## Written exercise
Reproduce word for word the part of the text on whether the stock market is rigged that lies between "Regardless of the" and "fishing for excuses.", inclusive.

-- start Document excerpt --

Is the Stock Market Rigged? … and a More Important Question

Is the stock market rigged? Many believe it is … and rightfully so.

However, there are more interesting and pertinent questions, such as:

  • To what extent is the market rigged, and how does it affect me?
  • Why do allegations of a rigged market sprout up right now?

Different Ways to Rig the Market

There are different ways to ‘rig’ the market, and there are different entities to do so.

  • High frequency traders attempt to gain a time advantage.
  • Inside traders try to get information ahead of the crowd.
  • The Federal Reserve and central banks around the globe aim to prop up equity markets via various types of quantitative easing or low interest rates. The chart below plots the S&P 500 against the actual QE liquidity flow to illustrate the correlation (or lack thereof, may the reader judge) between stocks and QE.

Regardless of the exact correlation between QE and stocks, even the Federal Reserve’s own research admitted that FOMC meetings drove the S&P 55% above fair value (more details here).

But none of the above is new or shocking.

Why Now?

Perhaps more interesting than who and how is why now?

Isn’t it curious that articles and charts (like below) about central bank liquidity driving up stocks are popping up just as the S&P 500 is breaking to new all-time highs?

There were no such claims last August or early this year when the S&P traded below 1,900. Seems like investors (and fund mangers) are fishing for excuses.

-- end Document excerpt --
-- start Dataset content --

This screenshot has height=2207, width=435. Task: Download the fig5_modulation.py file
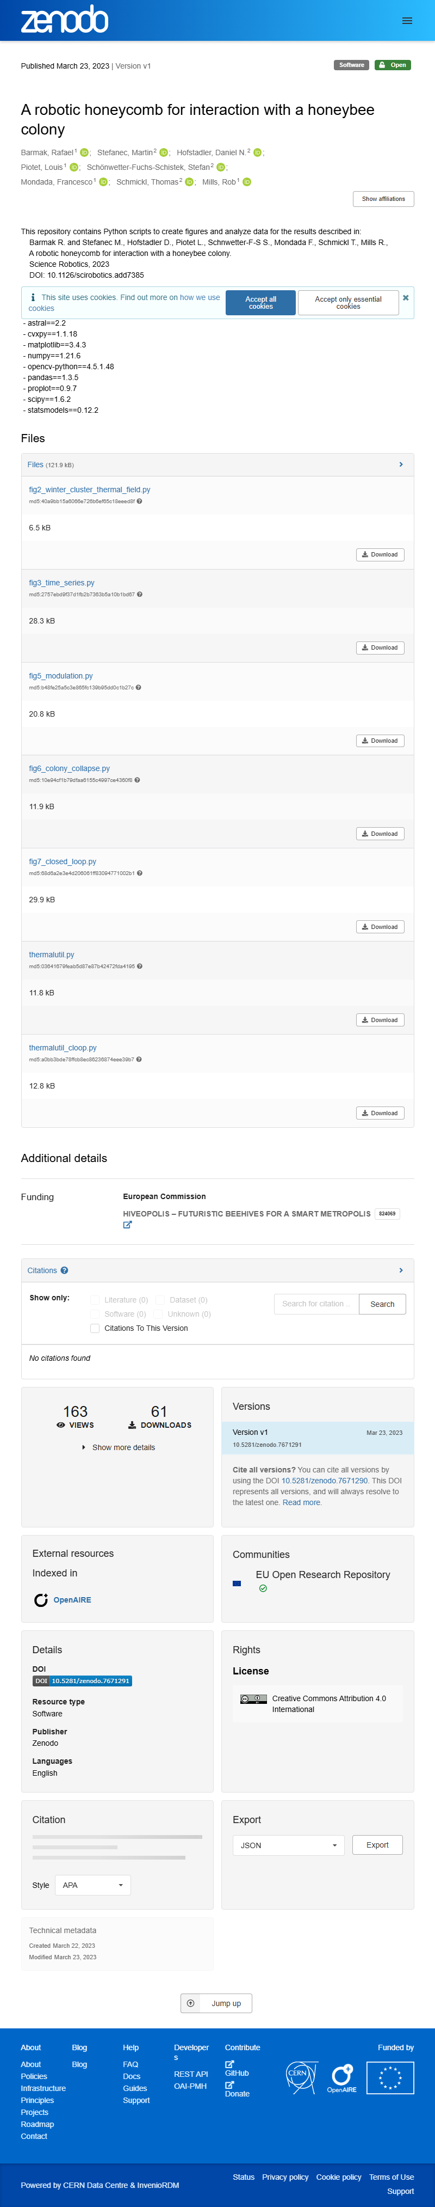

-- end Dataset content --

## Final answer
Regardless of the exact correlation between QE and stocks, even the Federal Reserve’s own research admitted that FOMC meetings drove the S&P 55% above fair value (more details here).

But none of the above is new or shocking.

Why Now?

Perhaps more interesting than who and how is why now?

Isn’t it curious that articles and charts (like below) about central bank liquidity driving up stocks are popping up just as the S&P 500 is breaking to new all-time highs?

There were no such claims last August or early this year when the S&P traded below 1,900. Seems like investors (and fund mangers) are fishing for excuses.